#### Extracted information:
────

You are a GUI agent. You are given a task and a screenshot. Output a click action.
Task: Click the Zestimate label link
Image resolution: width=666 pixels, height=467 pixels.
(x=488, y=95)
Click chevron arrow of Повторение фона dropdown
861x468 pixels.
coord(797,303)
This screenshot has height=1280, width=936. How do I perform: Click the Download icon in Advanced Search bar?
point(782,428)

────

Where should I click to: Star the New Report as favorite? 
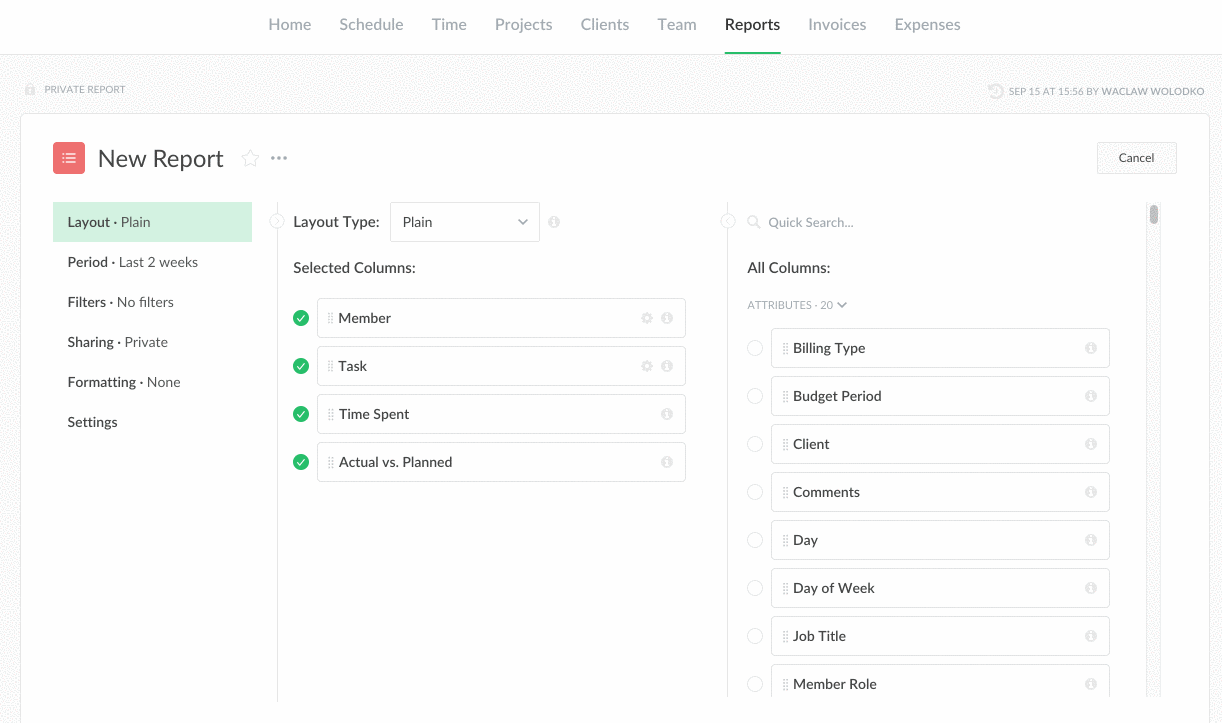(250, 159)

────

#### Set task:
Format the data in the stretch from the line containing "This screenshot has" through the line containing "point(782,428)" as a two-column CSV with the header row request,answer. Each row should cover a single request, with its text and its answer each in one quoted field and any line breaks replaced by spaces.

#### Full answer:
request,answer
"This screenshot has height=1280, width=936. How do I perform: Click the Download icon in Advanced Search bar?","point(782,428)"